TASK DIRECTIONS:
Can you lay out the listing below as a Markdown table with the columns "Row" and "Line," starting at the line that contains "Image resolution: width=1165" and ending at the line that contains "point(907,127)", with both of those lines included, blank lines skipped, and the pictures left out?

MATERIAL FOR THIS TASK:
- - -

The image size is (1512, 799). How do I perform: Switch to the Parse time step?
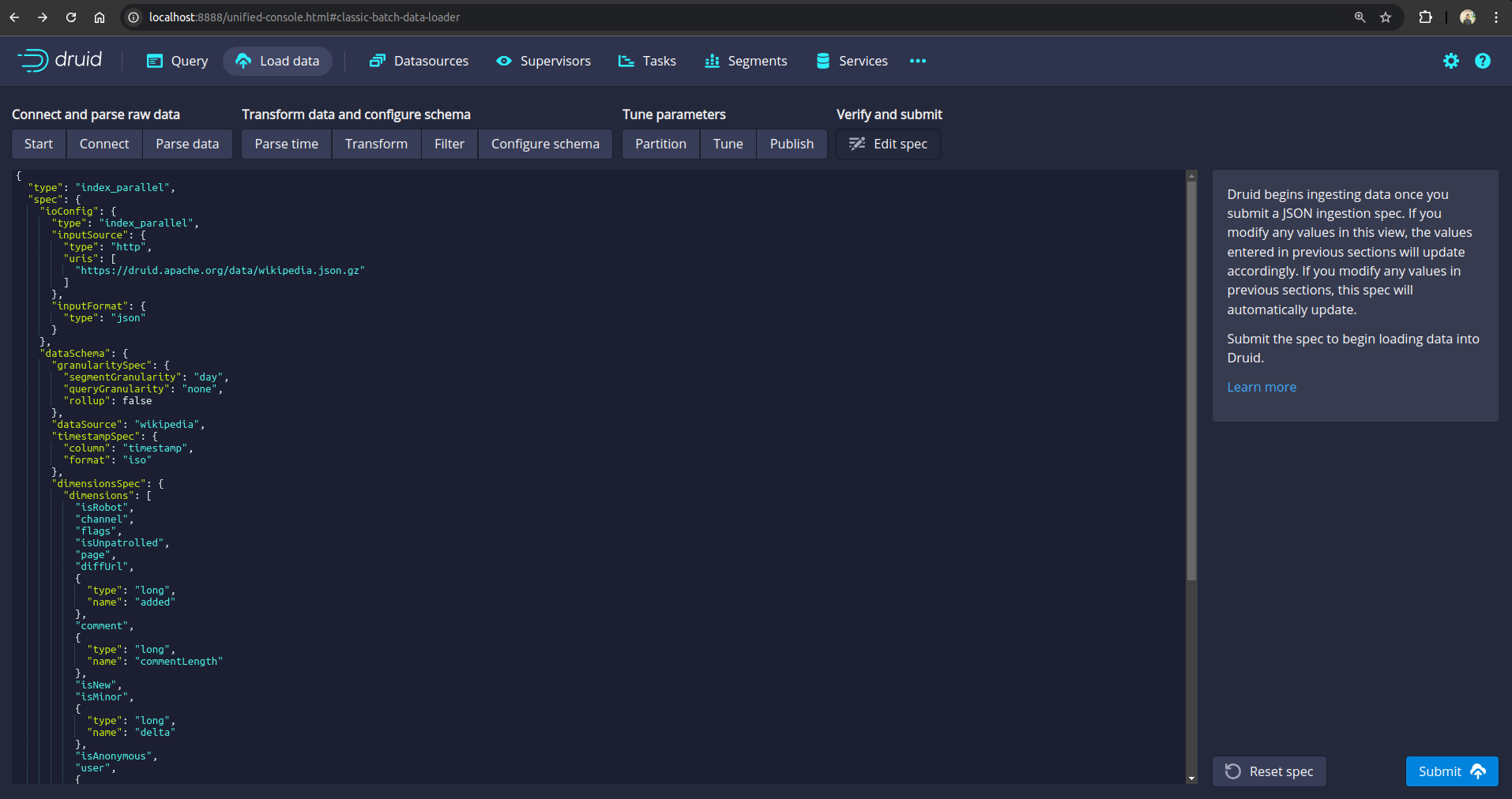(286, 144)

- - -

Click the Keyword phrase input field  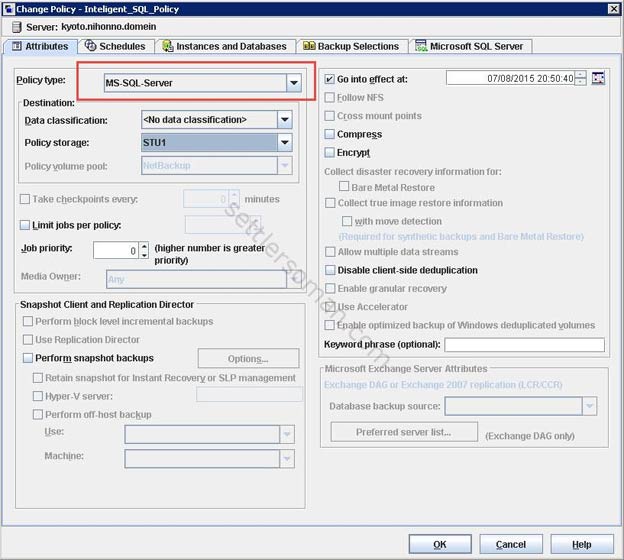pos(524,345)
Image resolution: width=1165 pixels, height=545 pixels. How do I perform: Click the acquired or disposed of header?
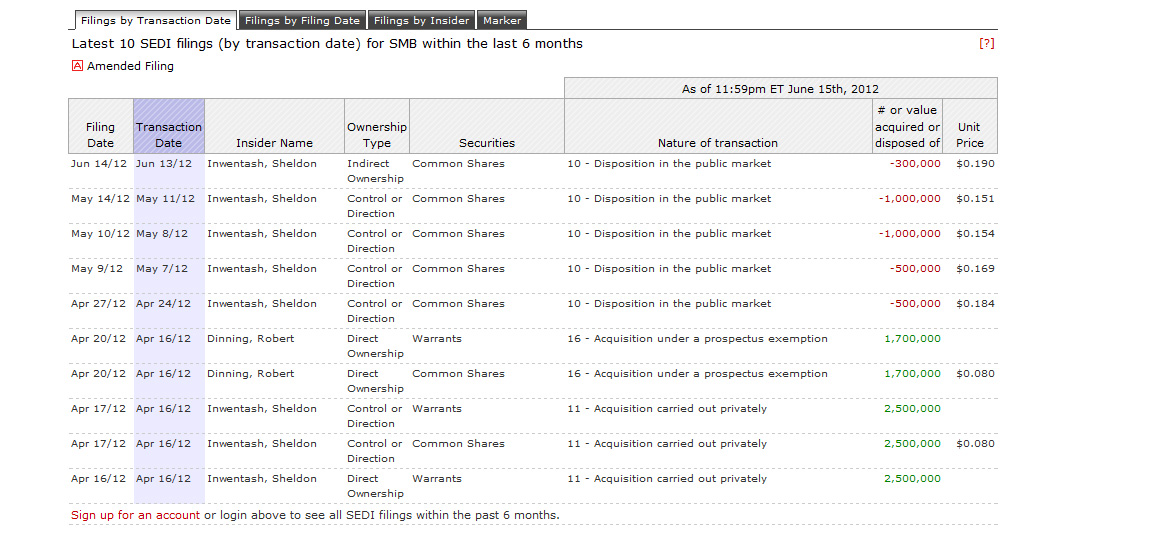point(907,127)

- - -

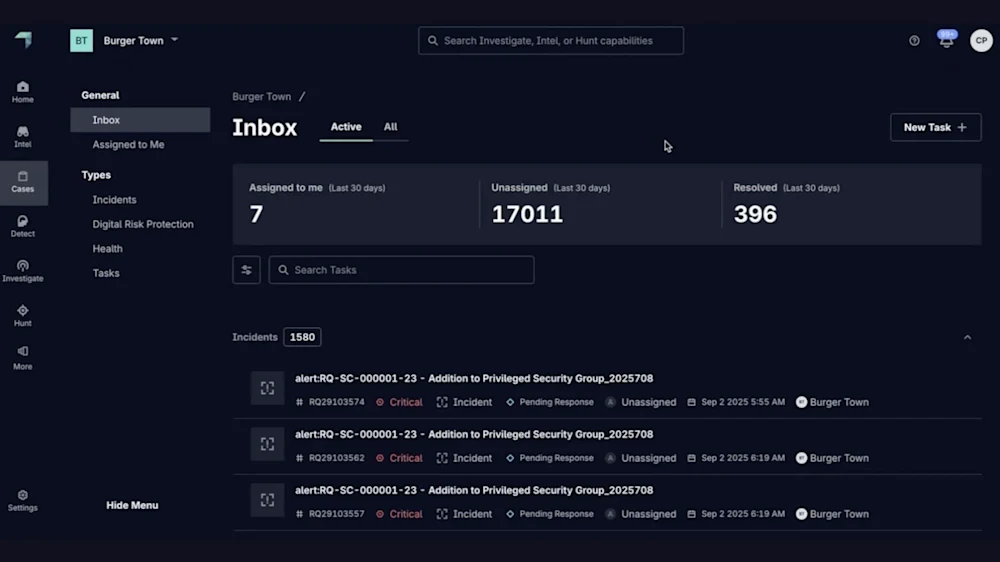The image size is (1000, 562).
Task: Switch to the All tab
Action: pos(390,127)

- - -

FINISHED ANSWER:
| Row | Line |
|---|---|
| 1 | Image resolution: width=1165 pixels, height=545 pixels. How do I perform: Click the acquired or disposed of header? |
| 2 | point(907,127) |